● **Information supplied**:
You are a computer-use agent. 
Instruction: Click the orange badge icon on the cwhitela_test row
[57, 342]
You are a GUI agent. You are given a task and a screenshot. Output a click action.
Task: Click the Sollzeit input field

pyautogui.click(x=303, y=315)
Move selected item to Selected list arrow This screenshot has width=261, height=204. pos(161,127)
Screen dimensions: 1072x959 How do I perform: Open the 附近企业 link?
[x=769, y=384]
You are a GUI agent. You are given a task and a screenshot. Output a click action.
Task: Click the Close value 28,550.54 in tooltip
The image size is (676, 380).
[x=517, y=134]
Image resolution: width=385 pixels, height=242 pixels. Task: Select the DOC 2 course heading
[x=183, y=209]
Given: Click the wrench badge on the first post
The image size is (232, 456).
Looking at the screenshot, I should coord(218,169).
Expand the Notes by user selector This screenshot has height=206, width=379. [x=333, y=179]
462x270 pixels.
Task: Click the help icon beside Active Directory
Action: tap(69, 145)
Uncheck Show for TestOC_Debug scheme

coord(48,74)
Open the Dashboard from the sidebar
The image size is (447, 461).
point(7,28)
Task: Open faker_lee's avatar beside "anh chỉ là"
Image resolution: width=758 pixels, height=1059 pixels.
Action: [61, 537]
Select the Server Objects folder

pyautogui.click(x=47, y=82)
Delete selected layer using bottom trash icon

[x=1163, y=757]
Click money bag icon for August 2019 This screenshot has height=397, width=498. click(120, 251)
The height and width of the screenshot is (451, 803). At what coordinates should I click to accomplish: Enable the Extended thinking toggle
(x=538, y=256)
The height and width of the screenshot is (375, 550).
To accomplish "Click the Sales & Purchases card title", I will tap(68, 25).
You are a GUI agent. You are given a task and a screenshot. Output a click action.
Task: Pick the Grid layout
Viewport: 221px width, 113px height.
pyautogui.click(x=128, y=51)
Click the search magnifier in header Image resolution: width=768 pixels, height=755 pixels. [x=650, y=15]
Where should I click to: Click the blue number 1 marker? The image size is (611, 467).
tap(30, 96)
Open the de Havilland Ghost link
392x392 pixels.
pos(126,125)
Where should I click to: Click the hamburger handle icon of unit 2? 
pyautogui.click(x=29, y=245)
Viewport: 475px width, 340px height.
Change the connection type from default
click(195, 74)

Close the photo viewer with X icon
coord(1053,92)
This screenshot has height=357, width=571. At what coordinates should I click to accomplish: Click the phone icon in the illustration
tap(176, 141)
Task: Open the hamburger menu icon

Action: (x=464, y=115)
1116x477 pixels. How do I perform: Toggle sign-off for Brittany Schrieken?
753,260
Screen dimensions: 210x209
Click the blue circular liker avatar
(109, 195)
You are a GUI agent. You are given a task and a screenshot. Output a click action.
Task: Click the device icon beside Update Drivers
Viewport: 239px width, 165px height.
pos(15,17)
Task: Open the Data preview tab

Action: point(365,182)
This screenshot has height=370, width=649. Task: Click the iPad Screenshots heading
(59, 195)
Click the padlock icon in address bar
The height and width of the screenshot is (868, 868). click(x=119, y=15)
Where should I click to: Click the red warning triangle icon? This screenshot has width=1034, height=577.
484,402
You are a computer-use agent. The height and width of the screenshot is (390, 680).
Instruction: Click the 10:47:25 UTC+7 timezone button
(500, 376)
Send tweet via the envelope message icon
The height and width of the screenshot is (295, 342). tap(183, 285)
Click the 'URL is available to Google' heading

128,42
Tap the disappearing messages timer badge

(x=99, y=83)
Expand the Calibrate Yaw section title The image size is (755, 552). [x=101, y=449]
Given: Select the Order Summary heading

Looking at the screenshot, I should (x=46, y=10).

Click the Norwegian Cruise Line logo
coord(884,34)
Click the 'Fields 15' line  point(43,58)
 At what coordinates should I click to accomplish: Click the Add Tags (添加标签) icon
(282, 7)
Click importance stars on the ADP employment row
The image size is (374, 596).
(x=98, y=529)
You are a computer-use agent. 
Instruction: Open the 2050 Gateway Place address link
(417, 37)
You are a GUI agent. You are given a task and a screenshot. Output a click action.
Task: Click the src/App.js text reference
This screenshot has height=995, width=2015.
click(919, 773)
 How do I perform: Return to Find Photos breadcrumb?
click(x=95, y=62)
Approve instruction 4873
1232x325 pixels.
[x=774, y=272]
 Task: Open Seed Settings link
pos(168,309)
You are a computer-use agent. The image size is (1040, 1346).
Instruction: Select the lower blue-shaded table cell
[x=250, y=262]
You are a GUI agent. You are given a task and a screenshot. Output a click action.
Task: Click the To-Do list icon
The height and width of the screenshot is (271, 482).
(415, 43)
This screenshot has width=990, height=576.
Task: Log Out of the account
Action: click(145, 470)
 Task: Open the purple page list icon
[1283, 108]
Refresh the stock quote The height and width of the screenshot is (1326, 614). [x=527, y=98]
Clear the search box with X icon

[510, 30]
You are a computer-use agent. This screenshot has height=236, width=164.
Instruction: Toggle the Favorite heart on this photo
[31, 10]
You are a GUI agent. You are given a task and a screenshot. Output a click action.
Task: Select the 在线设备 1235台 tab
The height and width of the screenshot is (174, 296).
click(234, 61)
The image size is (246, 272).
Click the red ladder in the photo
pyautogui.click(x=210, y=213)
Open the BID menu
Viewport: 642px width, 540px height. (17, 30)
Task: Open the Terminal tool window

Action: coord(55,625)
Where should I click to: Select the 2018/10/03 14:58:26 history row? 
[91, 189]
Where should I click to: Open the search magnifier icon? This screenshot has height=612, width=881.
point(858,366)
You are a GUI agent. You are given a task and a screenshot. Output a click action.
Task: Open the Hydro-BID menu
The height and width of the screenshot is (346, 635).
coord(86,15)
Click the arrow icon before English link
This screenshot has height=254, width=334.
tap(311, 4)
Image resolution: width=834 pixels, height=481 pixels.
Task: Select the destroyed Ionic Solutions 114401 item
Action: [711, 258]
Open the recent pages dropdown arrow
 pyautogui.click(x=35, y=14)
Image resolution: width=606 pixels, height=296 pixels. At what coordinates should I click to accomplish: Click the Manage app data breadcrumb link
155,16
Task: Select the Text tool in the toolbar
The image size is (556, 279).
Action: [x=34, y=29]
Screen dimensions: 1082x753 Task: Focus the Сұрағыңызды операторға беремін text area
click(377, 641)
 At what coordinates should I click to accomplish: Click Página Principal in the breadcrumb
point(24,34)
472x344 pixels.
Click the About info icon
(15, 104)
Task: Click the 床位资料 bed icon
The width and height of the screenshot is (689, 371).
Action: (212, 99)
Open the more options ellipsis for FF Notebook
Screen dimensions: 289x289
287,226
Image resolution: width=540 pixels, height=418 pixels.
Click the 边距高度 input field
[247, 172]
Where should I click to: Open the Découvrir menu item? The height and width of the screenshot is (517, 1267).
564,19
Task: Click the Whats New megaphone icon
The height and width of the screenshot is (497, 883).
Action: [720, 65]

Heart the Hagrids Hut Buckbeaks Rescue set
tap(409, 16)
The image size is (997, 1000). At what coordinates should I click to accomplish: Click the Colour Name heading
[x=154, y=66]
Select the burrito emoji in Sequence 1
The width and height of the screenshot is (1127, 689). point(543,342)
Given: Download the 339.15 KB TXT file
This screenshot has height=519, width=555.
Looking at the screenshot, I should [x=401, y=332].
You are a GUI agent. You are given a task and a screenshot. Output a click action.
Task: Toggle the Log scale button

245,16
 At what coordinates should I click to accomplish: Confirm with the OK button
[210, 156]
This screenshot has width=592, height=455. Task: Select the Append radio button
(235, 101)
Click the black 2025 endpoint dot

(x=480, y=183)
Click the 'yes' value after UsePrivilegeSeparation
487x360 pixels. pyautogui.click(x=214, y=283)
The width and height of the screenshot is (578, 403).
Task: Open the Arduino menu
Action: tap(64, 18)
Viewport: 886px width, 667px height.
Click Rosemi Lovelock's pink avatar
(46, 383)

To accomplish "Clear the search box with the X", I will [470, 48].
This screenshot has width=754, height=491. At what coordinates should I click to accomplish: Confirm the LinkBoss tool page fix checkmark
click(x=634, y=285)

● **Task description**: Extract the lines above, from the first one through the one containing "The height and width of the screenshot is (375, 550).", and return only those, unchanged.

● **Answer to this task**:
You are a computer-use agent. 
Instruction: Click the orange badge icon on the cwhitela_test row
[57, 342]
You are a GUI agent. You are given a task and a screenshot. Output a click action.
Task: Click the Sollzeit input field

pyautogui.click(x=303, y=315)
Move selected item to Selected list arrow This screenshot has width=261, height=204. pos(161,127)
Screen dimensions: 1072x959 How do I perform: Open the 附近企业 link?
[x=769, y=384]
You are a GUI agent. You are given a task and a screenshot. Output a click action.
Task: Click the Close value 28,550.54 in tooltip
The image size is (676, 380).
[x=517, y=134]
Image resolution: width=385 pixels, height=242 pixels. Task: Select the DOC 2 course heading
[x=183, y=209]
Given: Click the wrench badge on the first post
The image size is (232, 456).
Looking at the screenshot, I should coord(218,169).
Expand the Notes by user selector This screenshot has height=206, width=379. [x=333, y=179]
462x270 pixels.
Task: Click the help icon beside Active Directory
Action: tap(69, 145)
Uncheck Show for TestOC_Debug scheme

coord(48,74)
Open the Dashboard from the sidebar
The image size is (447, 461).
point(7,28)
Task: Open faker_lee's avatar beside "anh chỉ là"
Image resolution: width=758 pixels, height=1059 pixels.
Action: [61, 537]
Select the Server Objects folder

pyautogui.click(x=47, y=82)
Delete selected layer using bottom trash icon

[x=1163, y=757]
Click money bag icon for August 2019 This screenshot has height=397, width=498. click(120, 251)
The height and width of the screenshot is (451, 803). At what coordinates should I click to accomplish: Enable the Extended thinking toggle
(x=538, y=256)
The height and width of the screenshot is (375, 550).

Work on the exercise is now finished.